### Exercise requirements
Select every row that contains the string "Wikipedia", treating case as significant, and copy each such row in full.

※ ※ ※

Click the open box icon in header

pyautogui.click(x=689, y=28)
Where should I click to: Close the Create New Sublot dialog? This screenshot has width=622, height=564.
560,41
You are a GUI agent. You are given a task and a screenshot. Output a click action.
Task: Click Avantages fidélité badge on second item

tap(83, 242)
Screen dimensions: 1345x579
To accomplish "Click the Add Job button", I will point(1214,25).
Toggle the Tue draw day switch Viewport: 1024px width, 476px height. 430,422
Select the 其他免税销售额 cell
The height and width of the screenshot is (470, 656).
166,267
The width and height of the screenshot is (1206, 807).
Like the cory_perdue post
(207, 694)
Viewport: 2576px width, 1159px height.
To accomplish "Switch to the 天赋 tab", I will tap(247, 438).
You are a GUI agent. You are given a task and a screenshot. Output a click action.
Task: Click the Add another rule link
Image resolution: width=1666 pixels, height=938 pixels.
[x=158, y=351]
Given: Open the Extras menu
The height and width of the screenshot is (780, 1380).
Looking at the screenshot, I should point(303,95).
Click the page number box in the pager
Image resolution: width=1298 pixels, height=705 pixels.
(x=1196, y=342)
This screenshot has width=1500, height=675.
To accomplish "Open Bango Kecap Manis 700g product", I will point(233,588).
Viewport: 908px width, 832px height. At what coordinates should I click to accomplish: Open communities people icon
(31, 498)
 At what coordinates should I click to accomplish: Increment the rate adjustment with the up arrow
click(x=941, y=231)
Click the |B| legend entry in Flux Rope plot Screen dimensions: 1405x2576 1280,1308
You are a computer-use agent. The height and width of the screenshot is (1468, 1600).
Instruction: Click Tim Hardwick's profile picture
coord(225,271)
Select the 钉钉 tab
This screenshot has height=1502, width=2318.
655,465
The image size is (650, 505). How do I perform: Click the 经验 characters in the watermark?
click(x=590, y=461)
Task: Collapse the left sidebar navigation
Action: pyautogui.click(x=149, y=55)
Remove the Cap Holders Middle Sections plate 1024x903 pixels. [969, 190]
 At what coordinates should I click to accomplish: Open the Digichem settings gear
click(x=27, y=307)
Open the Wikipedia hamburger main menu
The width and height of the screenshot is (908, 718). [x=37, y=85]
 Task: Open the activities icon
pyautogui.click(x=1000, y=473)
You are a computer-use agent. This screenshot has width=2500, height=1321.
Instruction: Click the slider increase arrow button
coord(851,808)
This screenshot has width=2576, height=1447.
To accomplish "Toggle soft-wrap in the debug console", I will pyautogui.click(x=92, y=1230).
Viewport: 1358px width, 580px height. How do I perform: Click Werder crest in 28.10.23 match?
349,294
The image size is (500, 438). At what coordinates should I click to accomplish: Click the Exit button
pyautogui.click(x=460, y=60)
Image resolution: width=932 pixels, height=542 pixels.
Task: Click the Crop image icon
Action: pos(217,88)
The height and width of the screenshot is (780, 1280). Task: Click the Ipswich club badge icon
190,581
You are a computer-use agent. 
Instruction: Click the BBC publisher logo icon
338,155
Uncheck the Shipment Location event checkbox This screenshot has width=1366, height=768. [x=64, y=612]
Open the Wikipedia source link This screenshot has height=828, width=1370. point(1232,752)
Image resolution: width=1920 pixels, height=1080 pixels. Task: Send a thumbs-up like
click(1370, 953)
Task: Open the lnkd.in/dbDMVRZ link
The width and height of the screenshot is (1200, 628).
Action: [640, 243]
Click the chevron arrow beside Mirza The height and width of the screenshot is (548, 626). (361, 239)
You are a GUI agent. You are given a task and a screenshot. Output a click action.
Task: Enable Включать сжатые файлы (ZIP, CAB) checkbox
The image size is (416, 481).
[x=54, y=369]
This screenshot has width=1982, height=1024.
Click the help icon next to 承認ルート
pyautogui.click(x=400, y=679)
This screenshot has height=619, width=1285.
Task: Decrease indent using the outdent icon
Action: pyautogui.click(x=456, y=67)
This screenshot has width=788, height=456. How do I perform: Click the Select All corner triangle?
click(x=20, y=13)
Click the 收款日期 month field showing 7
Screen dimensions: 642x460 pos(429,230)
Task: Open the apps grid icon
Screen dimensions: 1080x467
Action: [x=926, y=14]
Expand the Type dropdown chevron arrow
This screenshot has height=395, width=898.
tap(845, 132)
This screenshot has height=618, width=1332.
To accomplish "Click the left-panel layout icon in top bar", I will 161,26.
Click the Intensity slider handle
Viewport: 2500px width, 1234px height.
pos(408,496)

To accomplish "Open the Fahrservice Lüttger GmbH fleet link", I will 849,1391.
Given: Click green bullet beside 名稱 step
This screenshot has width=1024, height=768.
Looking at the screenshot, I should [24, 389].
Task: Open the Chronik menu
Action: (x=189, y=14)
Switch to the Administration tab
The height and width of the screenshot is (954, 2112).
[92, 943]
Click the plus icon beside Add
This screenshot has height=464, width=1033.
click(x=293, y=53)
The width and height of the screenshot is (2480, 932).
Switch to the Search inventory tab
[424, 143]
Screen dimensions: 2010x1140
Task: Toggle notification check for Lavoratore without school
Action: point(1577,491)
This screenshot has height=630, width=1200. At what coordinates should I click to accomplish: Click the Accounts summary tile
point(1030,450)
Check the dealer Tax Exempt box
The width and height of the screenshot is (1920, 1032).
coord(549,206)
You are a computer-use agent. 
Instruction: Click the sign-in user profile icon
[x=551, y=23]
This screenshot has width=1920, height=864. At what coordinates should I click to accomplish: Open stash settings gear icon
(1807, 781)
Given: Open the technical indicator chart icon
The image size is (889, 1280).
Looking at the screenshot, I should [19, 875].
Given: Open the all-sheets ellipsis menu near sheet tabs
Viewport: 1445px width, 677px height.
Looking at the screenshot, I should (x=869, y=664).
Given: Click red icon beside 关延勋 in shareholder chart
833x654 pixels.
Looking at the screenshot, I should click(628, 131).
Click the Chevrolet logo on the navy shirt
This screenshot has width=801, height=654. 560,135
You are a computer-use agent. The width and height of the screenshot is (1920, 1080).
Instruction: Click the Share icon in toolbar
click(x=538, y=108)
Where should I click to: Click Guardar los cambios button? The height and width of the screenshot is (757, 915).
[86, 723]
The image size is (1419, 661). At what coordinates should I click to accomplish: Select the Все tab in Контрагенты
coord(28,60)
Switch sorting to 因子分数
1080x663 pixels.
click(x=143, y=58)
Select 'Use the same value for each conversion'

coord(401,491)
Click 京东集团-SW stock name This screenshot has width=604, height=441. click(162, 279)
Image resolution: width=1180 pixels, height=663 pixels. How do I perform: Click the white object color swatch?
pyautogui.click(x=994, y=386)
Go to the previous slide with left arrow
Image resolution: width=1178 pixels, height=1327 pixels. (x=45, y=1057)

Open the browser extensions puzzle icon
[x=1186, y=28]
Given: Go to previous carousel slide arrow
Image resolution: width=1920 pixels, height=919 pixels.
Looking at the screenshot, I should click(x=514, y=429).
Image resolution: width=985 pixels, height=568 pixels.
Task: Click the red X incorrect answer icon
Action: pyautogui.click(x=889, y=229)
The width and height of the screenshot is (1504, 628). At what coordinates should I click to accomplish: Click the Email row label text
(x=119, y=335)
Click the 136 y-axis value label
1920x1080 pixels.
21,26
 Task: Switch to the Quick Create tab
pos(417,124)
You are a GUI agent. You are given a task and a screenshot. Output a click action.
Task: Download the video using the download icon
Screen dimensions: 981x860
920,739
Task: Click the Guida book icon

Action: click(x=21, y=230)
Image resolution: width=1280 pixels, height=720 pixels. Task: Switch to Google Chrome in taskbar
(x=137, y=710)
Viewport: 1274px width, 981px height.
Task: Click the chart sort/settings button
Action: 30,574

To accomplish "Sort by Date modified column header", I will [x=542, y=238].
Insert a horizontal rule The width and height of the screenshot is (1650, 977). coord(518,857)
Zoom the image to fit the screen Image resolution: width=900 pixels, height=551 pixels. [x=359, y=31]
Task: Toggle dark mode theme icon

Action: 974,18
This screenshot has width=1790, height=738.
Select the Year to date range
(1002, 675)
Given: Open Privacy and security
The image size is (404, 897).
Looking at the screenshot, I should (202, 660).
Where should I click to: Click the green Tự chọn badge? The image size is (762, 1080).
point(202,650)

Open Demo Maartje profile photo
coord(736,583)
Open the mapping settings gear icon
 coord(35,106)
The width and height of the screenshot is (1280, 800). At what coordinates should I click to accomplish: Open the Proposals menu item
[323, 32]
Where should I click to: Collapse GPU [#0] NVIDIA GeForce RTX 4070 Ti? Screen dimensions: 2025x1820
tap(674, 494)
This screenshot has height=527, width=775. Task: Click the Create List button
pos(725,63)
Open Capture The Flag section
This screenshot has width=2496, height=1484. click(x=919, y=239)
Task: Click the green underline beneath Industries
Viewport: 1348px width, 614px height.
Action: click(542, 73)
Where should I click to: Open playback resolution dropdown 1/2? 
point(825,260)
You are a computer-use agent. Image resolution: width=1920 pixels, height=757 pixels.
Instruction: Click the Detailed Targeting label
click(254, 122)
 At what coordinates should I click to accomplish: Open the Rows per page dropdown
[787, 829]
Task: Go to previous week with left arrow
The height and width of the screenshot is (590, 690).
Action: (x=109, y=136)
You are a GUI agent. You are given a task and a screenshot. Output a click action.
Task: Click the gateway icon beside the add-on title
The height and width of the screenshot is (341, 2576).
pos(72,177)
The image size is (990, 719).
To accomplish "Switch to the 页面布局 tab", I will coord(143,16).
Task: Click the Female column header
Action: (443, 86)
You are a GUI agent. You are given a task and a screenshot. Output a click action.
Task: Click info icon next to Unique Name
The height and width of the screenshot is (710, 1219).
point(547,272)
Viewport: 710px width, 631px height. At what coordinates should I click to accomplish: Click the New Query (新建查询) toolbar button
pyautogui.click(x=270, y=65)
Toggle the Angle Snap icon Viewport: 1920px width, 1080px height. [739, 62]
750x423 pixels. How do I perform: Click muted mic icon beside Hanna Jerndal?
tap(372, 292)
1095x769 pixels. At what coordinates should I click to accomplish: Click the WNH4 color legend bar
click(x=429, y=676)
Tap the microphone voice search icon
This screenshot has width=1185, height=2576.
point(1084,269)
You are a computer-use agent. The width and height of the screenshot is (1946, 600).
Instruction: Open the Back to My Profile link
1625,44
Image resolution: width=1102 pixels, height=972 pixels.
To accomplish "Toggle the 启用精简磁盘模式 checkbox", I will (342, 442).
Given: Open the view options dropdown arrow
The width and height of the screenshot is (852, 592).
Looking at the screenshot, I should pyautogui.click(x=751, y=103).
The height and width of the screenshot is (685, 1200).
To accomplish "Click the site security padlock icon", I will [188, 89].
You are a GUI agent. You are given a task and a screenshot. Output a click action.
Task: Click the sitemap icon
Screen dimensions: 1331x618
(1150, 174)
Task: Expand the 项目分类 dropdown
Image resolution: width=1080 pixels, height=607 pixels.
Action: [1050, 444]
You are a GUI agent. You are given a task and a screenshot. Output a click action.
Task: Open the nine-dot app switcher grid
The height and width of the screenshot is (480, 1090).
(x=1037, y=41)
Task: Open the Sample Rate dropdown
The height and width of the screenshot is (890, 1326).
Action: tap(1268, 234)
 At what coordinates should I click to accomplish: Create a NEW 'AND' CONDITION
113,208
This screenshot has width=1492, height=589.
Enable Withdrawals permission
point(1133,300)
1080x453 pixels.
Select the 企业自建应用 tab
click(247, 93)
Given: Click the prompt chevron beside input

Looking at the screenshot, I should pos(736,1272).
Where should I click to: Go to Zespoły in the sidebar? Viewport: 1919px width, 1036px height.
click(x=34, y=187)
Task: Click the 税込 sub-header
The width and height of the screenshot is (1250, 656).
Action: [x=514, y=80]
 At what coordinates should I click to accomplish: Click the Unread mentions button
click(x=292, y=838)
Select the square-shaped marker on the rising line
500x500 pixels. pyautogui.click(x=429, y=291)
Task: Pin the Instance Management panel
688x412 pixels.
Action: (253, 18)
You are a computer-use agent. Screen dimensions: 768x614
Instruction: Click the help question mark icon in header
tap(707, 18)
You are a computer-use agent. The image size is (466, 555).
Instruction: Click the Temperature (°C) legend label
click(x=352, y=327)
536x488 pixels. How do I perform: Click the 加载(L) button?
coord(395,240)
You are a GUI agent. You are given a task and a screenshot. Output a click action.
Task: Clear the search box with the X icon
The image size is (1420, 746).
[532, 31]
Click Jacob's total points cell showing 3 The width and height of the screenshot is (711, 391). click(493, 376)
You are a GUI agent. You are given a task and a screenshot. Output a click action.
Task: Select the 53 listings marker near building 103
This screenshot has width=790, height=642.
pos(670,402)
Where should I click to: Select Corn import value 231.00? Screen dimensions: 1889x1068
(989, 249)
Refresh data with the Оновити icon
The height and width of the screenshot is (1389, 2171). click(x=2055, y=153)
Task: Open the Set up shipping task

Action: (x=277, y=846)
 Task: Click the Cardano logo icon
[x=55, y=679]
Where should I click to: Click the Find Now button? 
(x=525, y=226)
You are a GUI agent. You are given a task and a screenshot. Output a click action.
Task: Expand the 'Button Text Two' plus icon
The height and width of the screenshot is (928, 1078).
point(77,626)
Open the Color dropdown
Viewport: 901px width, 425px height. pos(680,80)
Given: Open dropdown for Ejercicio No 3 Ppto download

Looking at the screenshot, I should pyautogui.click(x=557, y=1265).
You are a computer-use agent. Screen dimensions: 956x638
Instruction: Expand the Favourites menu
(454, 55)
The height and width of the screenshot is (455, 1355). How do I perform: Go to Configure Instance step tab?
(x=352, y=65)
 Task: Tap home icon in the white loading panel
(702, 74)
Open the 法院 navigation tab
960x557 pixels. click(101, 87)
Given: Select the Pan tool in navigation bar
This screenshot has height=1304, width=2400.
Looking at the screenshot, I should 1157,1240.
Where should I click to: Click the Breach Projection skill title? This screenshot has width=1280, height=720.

※ ※ ※

### Result
Open the Wikipedia hamburger main menu
Open the Wikipedia source link This screenshot has height=828, width=1370. point(1232,752)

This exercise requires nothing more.